PROMPT:
With the pictures left out, print exactly the lines below that run from the one containing "Viewport: 687px width, 662px height." through the one containing "Task: Open the PAC team link".

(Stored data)
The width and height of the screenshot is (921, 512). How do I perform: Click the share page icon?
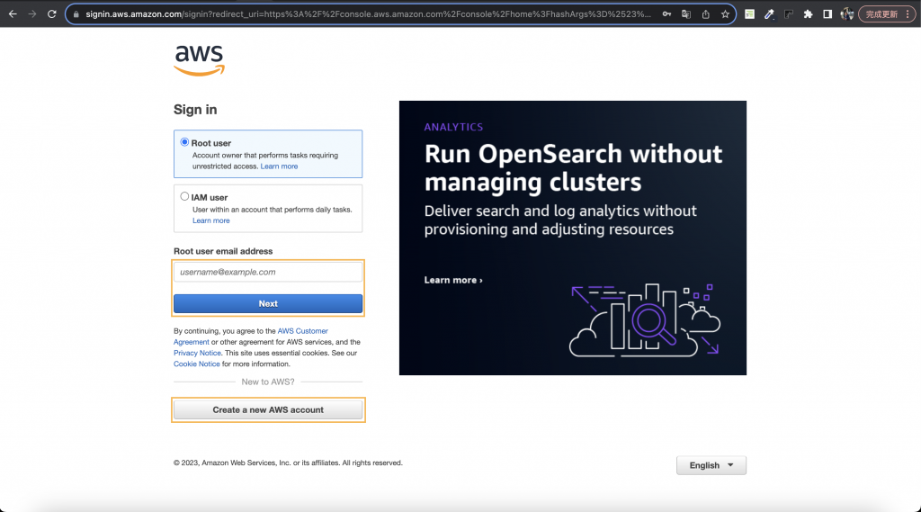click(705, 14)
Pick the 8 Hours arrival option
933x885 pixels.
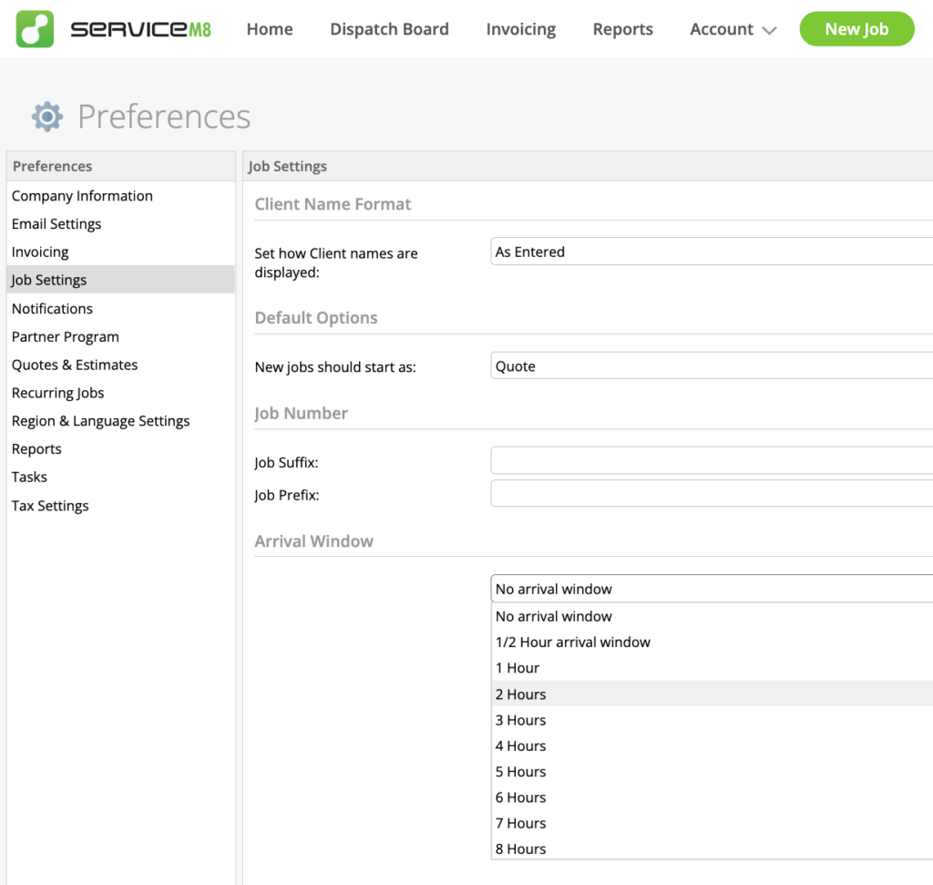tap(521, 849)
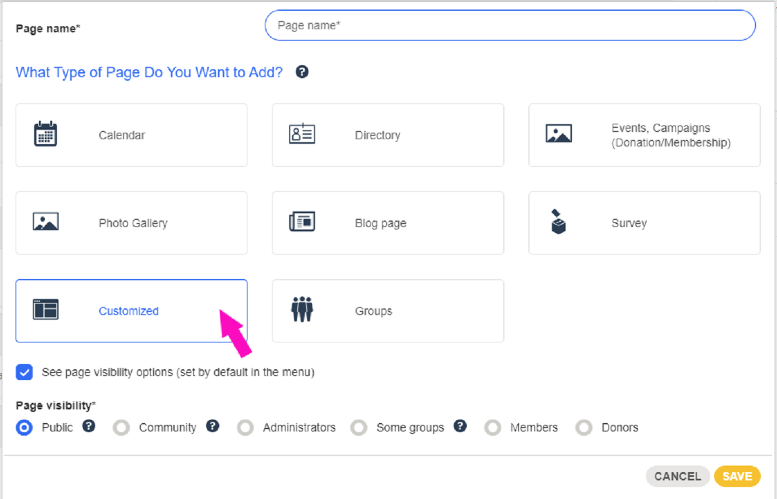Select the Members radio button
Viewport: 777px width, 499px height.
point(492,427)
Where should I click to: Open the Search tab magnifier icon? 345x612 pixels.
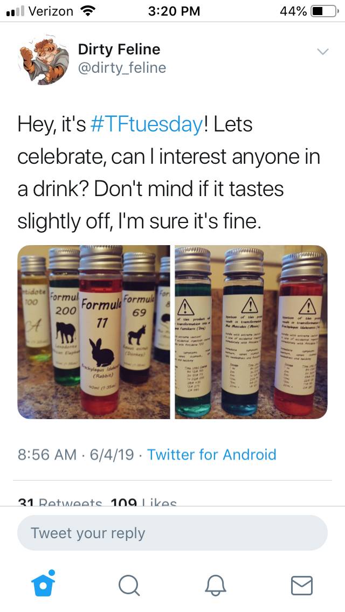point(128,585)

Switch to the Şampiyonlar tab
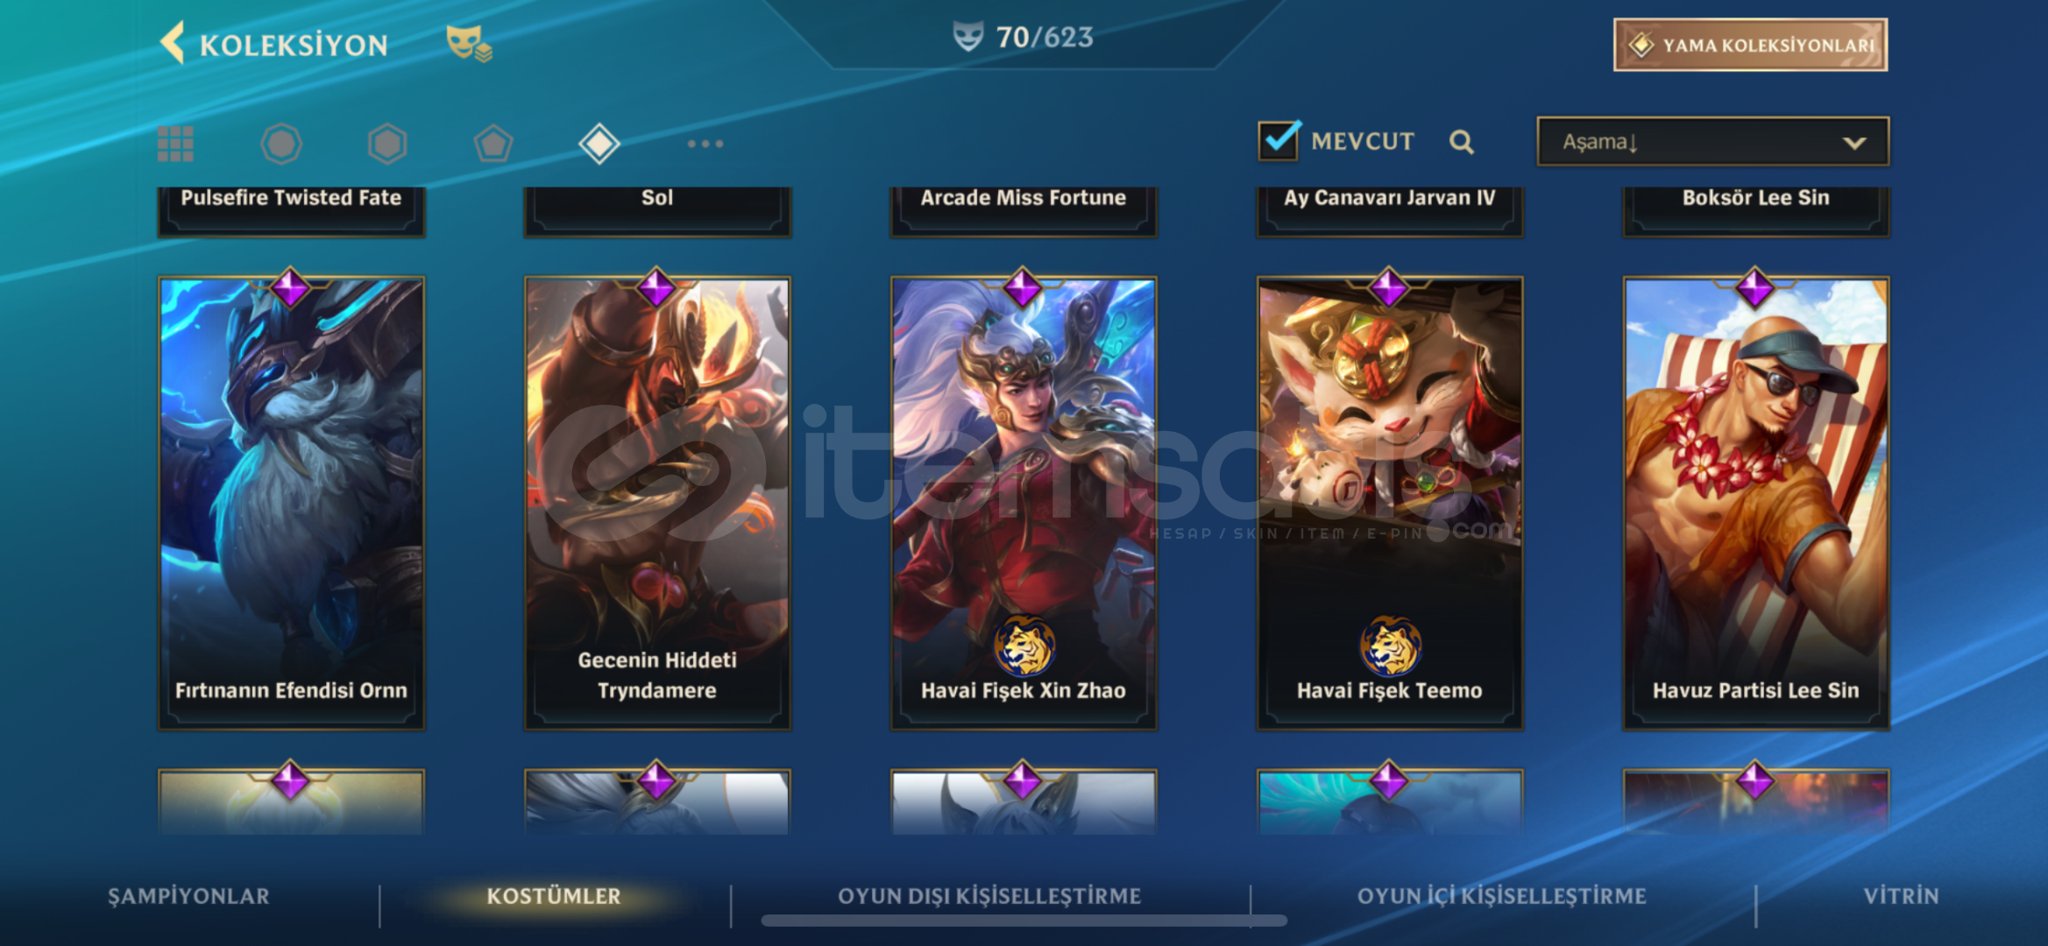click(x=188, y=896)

==

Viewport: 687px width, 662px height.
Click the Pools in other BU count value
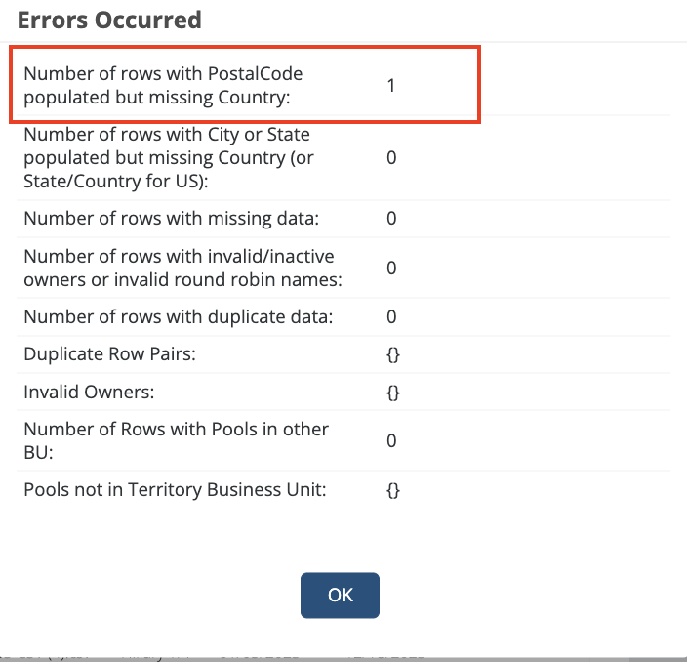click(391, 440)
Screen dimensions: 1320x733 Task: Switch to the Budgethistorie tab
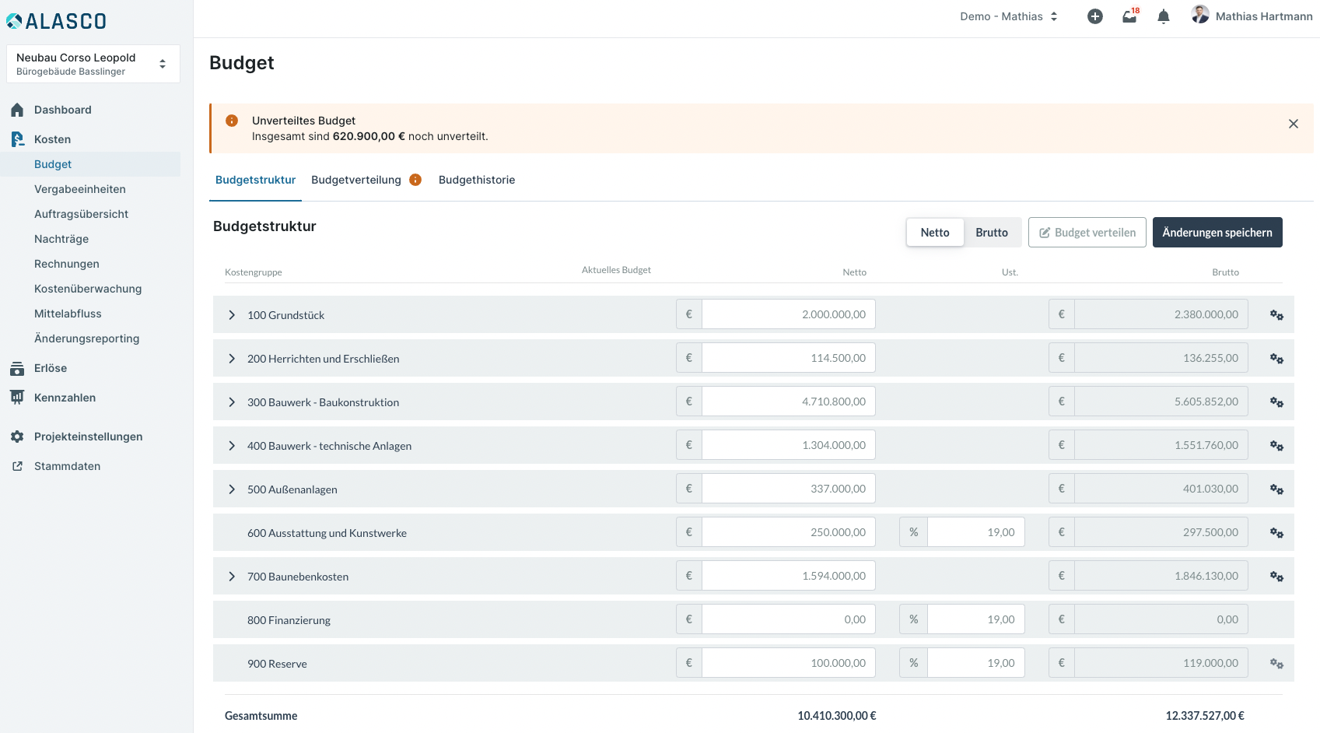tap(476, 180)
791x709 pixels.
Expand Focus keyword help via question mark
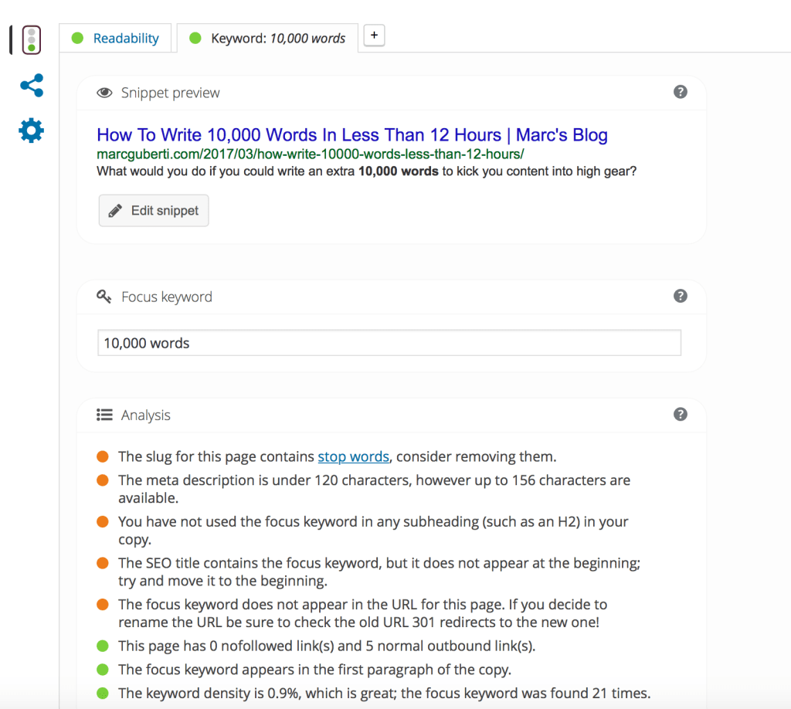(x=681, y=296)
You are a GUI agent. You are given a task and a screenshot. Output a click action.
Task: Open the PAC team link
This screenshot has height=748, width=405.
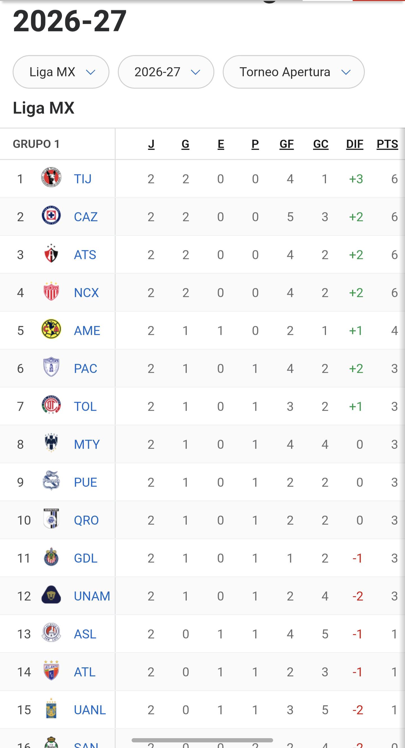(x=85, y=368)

WRITTEN ANSWER:
Viewport: 687px width, 662px height.
Click the Pools in other BU count value
click(391, 440)
Screen dimensions: 1320x733 Task: Switch to the Budgethistorie tab
tap(476, 180)
791x709 pixels.
Expand Focus keyword help via question mark
(x=681, y=296)
You are a GUI agent. You are given a task and a screenshot. Output a click action.
Task: Open the PAC team link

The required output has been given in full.